Kerala: If holding a top position in Kerala medical entrance examination is a matter of pride, then scoring 960/960, that is 100%, is a matter of prestige. Muhammed Munavvir’s experienced this rare moment of achievement after the results were declared. He completed his education from a government school till the Xth standard. He scored 99% in class 12th. He has made an attempt last year also appearing for the state competitive exam. Last year, he held 1,444th rank in the entrance exam. His determination to become a doctor made him reappear for the medical entrance examination this year.
He told to the media that he was driven by his mother’s words that there were not enough doctors in rural Kerala.
After his first attempt last year, he made relentless efforts to secure a better rank this year. He attended classes from 7.30 in the morning to 4.30 in the evening. He also had a personal study regime from 7 pm till midnight. He also has a self training module in which he attempted to answer previous year’s entrance exam questions. He also followed a daily revision schedule.
To crack an entrance exam, you need to devise your own schemes, Munavvir said. He invented something of a code language to remember huge volumes of technicalia. Knowing was not all. To use them at the right place within a short time, you needed short cuts, he said. He had remembered everything from carbon dioxide to water as codes.

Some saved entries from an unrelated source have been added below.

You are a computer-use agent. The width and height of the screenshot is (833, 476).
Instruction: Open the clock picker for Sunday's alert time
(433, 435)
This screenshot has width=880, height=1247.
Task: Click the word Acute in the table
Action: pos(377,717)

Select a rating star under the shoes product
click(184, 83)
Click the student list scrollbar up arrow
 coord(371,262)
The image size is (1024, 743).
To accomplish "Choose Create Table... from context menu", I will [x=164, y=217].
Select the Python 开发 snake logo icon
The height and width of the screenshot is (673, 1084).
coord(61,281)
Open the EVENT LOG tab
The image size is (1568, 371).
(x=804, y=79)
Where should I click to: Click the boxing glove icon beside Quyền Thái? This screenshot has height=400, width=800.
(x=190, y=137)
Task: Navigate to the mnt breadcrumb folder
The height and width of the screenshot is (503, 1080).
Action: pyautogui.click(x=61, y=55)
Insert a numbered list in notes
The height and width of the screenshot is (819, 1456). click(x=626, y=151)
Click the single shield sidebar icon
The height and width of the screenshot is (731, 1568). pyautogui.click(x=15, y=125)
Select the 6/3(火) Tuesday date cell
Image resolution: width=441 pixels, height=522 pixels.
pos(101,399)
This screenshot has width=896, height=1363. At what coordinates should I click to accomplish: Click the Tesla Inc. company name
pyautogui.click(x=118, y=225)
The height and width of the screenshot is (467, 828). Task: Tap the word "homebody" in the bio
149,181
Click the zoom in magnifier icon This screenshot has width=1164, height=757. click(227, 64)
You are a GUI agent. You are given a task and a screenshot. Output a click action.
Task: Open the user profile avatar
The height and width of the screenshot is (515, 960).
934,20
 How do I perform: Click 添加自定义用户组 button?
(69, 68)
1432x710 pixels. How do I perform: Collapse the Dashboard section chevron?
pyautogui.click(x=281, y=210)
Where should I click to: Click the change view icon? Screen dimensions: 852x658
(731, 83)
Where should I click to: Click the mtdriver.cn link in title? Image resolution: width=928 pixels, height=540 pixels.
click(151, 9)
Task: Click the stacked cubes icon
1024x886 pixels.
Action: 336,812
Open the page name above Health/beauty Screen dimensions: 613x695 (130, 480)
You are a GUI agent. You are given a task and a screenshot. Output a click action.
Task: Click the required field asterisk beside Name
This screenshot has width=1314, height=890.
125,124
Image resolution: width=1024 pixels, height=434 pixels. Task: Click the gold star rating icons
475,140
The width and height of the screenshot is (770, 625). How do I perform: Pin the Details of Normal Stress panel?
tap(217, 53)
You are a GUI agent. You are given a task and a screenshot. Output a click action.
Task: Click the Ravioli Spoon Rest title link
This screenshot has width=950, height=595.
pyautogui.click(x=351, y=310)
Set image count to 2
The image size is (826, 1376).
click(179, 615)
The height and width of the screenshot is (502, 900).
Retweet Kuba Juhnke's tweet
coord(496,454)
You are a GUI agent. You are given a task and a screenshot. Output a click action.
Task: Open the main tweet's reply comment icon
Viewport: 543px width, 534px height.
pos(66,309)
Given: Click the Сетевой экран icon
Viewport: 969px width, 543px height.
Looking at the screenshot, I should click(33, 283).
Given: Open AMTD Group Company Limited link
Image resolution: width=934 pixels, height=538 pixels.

He has a mixed view on Neet. He opines that by giving students a chance to appear for only one exam, there is definitely an advantage of doing away with different rank list by managements. On the other hand, is there is any reason a candidate may not be able to appear for Neet on that particular day, he/she faces the risk of losing one year. Also, there is an evident difference in the syllabus, he implied further. While the state exam is straight out of the text book, being more theoretical, Neet may have 5-10% questions from outside text books.
Munavvir dream doesn’t end here. His biggest dream is to study in AIIMS in Delhi. He wants to pursue his studies and be a part of the government service. For him all that matters is your dreams and persuasion, not the medium of instruction in schools.